Splitting a file into multiple files based on first column

ram9009 · Post by **ram9009** » Thu Jun 29, 2006 8:52 am

Hi,

I have a big file ( '|' delimted ). I need to split this file into multiple files based on the value in the first column.

all the rows with the same first column value should go into one file.|77

there are 314 diffrent values in first column so the big file needs to split in to 314 different files.

example:

xx|33|55|66|ggg|ddfc|
xx|67|67|89||568|fdsk|
zz|44|67|55||568|fdsk|
yy|456|jdfjd|dfksd|567|67|
xx|45|67|49||588|fdsk|
zz|67|67|89||568|fdsk|

output files are 3

xx.txt

xx|33|55|66|ggg|ddfc|
xx|67|67|89||568|fdsk|
xx|45|67|49||588|fdsk|

yy.txt

yy|456|jdfjd|dfksd|567|67|

zz.txt

zz|67|67|89||568|fdsk|
zz|44|67|55||568|fdsk|

Thanks,

Ram

dsdesigner · Post by **dsdesigner** » Thu Jun 29, 2006 9:28 am

My 2 cents,
I would not do it using Datastage, simply because it will be too tedious and the job very cumbersome.

I would rather use a shell script (perl script / a java program) to achieve what you want to.
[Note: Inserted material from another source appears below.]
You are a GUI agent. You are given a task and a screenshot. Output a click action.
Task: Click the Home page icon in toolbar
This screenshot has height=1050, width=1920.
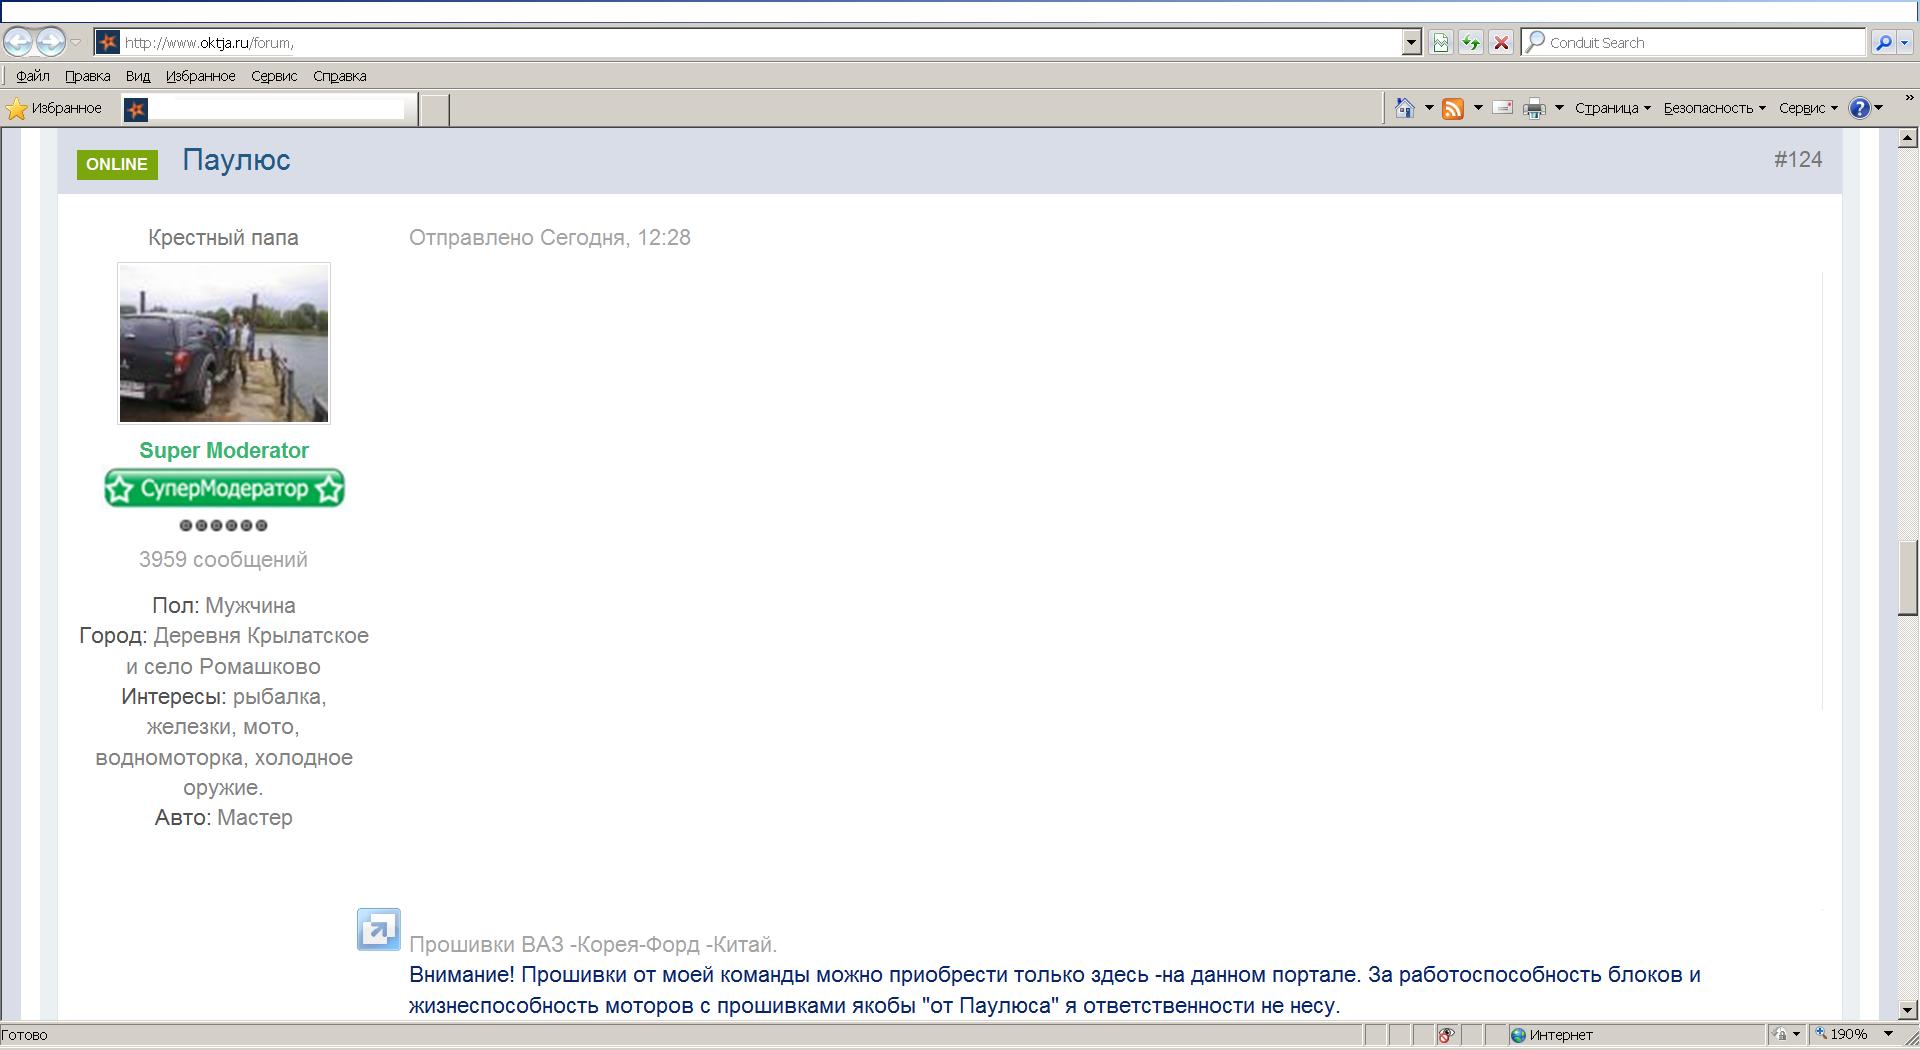point(1404,108)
A simple algorithm would be as follows

Preferably (but not necessary) Sort the data based on the first column.

Read each line line from the master file (file containing all the records).

Read the value in the first column using the cut command. Assign this to a variable. This will be the file name you want to write to.

Append the row to the file identified by the variable.

This might be time consuming depending upon the number of rows you have, but in my opinion elegant.

Hope this helps.

Thanks,
Shekar

DSguru2B · Post by **DSguru2B** » Thu Jun 29, 2006 9:45 am

Welcome aboard Ram

This is something that you want to keep outside datastage. Write a small shell script. That will get you going.
From the top of my head, something like

Code: Select all

#!/usr/bin/ksh
awk -F"|" '{ print $1 }' myfile.txt | sort | uniq > uniqfile.txt
cat uniqfile.txt | while read filenames
do
cat myfile.txt | grep ${filenames} > ${filenames}.txt
done

myfile.txt is your "huge" file. Provide a fully qualified path to it.

kcbland · Post by **kcbland** » Thu Jun 29, 2006 9:53 am

Try out using the Folder stage to do the split out on the first column.

ram9009 · Post by **ram9009** » Thu Jun 29, 2006 10:09 am

Hi,
We already have a perl/shell script program doing that.But we wanted to move to datastage just to keep all the code in datstage if performance is same as perl.

Anyway we keep it in perl.

Thanks for quick reply

- Ram

DSguru2B · Post by **DSguru2B** » Thu Jun 29, 2006 10:10 am

If you want to keep everything in datastage, then go for Ken's suggestion.